Il est vrai que le pouvoir d'examen

du tribunal de céans est en l'occurrence limité au contrôle de la légalité de

la décision attaquée (cf. art. 98 LPA-VD), à l'exclusion de son opportunité.

L'octroi ou le refus du permis de construire ne relève toutefois pas de la

libre appréciation de l'autorité municipale, mais de la conformité du projet

aux règles de construction et d'aménagement du territoire, de sorte que le tribunal

dispose en l'occurrence du même pouvoir d'examen que l'autorité inférieure (Tribunal

Fédéral, arrêt ATF 1C_204/2007 du 14 novembre 2007 consid. 2).

4.

Le bâtiment n° ECA 51 figure sur le plan de

détail de la zone du village comme "Bâtiment à conserver". Il est

régi par l'art. 26 du règlement du 5 juillet 2005 sur le plan général

d'affectation (RPGA), dont la teneur est la suivante :

"1Les bâtiments bien intégrés (note 4

du recensement architectural établi par le Canton de Vaud) doivent être

conservés. Ils sont indiqués en brun foncé sur le plan.

2Ces

bâtiments peuvent faire l'objet d'agrandissements de peu d'importance ou être

transformés. Les agrandissements de peu d'importance ne peuvent prendre place

que dans l'aire des aménagements extérieurs, sous réserve des aires d'évolution

des constructions nouvelles. Les transformations et agrandissements doivent

respecter le caractère spécifique de leur intégration.

3Le

rythme et la forme des percements ainsi que la nature des matériaux doivent

être adaptés à la nature des bâtiments.

4Pour des

raisons de sécurité ou de salubrité, la municipalité peut autoriser la

démolition et la reconstruction de tout ou partie de ces bâtiments.

5En cas

de reconstruction, les bâtiments sont implantés en règle générale dans les

limites de leur implantation existante et leur volume initial. La municipalité

peut autoriser une implantation différente dans l'aire des aménagements

extérieurs pour des raisons urbanistiques ou de cohérence avec le secteur et en

conformité avec les buts de l'art. 1 du présent règlement.

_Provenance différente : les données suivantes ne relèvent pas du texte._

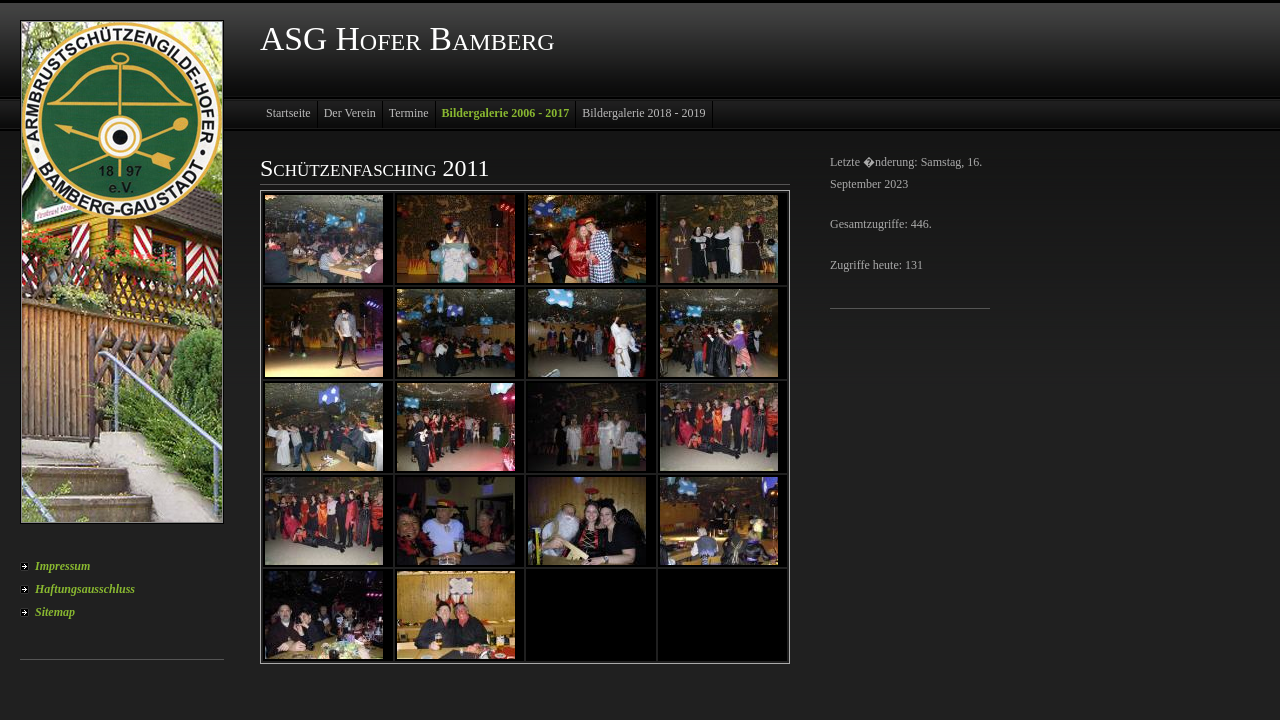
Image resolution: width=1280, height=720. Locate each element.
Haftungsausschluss (85, 589)
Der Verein (350, 113)
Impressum (62, 566)
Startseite (288, 113)
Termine (409, 113)
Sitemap (55, 612)
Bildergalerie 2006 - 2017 (506, 113)
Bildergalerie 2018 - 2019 (643, 113)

Pour ce faire, elle

se fonde sur le préavis de la commission consultative d'urbanisme. En cas de

modification de l'implantation, la distance à la limite de propriété ou entre

bâtiments est fixée à 3 m au minimum."

6(…)"

Le projet prévoit d'agrandir le

bâtiment en façade sud par une galerie vitrée de 5,50 m de long sur 1,20 m de

large protégeant l'escalier menant au sous-sol, surmontée d'un balcon de 2,20 m

de profondeur, et par un hall d'environ 3 m de large sur 3,50 m de profondeur devant

l'actuelle porte de grange, sous l'avant-toit existant. Ces agrandissements

prendraient place non pas dans l'aire des aménagements extérieurs, mais dans

l'aire de dégagement, que l'art. 29 RPGA réglemente en ces termes :

"1Cette aire est destinée à

assurer une transition entre la rue et les bâtiments. Elle a un caractère

semi-public. Elle contribue à mettre en valeur les bâtiments s'ouvrant sur la

rue, et à conserver la qualité des espaces semi-publics.

2Elle est

destinée à rester, en principe, libre de construction. Toutefois, les éléments

suivants y sont autorisés :

- des emplacements de stationnement,

- des voies d'accès,

- des avant-corps tels que perrons, porches

d'entrée, marquises, escaliers.

3A titre

d'exception, la municipalité peut autoriser dans l'aire de dégagement des

agrandissements de bâtiments existants pour des raisons urbanistiques ou de

cohérence avec le secteur et en conformité avec les buts de l'article 1 du

présent règlement. Pour ce faire, elle se fonde sur le préavis de la commission

consultative d'urbanisme.

4Les

éléments de construction ou agrandissements autorisés dans l'aire de dégagement

doivent obligatoirement se tenir en retrait de la limite indiquée par le plan

fixant la limite des constructions d'octobre 2002."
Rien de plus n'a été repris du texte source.